In general, DHPs obtained by our flow through experiments showed typical structures of Zulauf (ZL) lignin. The content of \(\beta\)–\(\beta\) linkages was very high, but 5-5 and \(\beta\)-1 could not be observed in the NMR spectra. This could be explained by high concentration of monomer radicals leading to a pronounced monomer-monomer coupling and less oligomer-oligomer coupling48.
In context with the use of DHPs as synthetic model of lignin, a similar chemical structure compared to native lignin is aimed12. For example, DHPs obtained from coniferyl alcohol possess higher \(\beta\)-5 and \(\beta\)–\(\beta\) contents but lower amount of \(\beta\)-O-4 bonds than natural lignin. Thus, a pronounced increase of \(\beta\)-O-4 linkages is desired and could be achieved by phenolic groups 3 and 6. The anchor group caffeate increased the \(\beta\)-O-4 content by the formation of benzodioxane structures. Moreover, high deposition rates provide hydrophobic DHP aggregates, which should be beneficial for \(\beta\)-O-4 bonding12. In particular, this could be the effect of protocatechuate groups, which did not lead to benzodioxane structures but rather high \(\beta\)-O-4 content. On the other hand, anchor groups with poor performance lead to very low \(\beta\)-O-4 content (5) or even no aggregation of DHP (4).
Py-GC-MS chromatograms (Figure S6) of DHPs show specific peaks arising from the anchor groups incorporated into the lignin structure (Figure S7). The signals of ferulic acid, p-coumaric acid, and p-hydroxybenzoic acid are clearly visible. For the caffeate structure, the fragments catechol, methyl catechol, and ethyl catechol are visible. Catechol and methyl catechol were also detected during pyrolysis of protocatechuate moities. Moreover, pyrolysis of p-coumaric acid leads to an intense signal of coumaran. It could be assumed, that p-coumaric moieties are less covalently linked to lignin than e.g. ferulic acid, which is comparable to the situation in natural plants (Sect. 3.3).

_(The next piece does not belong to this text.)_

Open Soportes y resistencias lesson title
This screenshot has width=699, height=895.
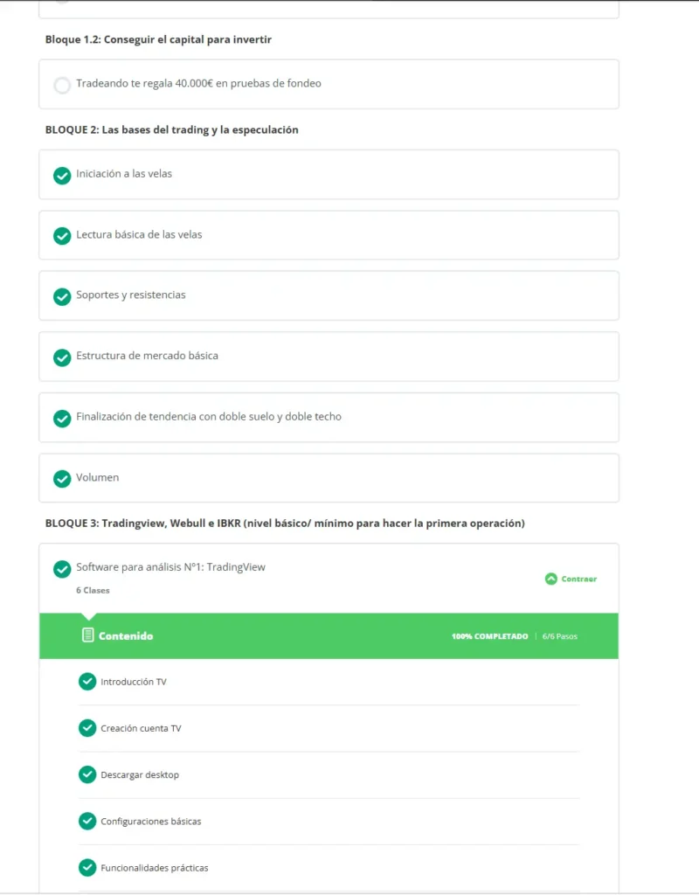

The molecular mass distribution of DHPs obtained with hydroxycinnamates correlates with the reaction velocities and the deposited amounts observed in QCM-D experiments (1<2<3) from ferulate (\(\textrm{M}_\textrm{w}\) 1550) to p-coumarate (\(\textrm{M}_\textrm{w}\) 5501) to caffeate (\(\textrm{M}_\textrm{w}\) 6902, Table 3). However, molar masses of DHPs from hydroxybenzoates (5-6) are lower in general, and there seems to be no correlation with the lignification speed or deposited mass.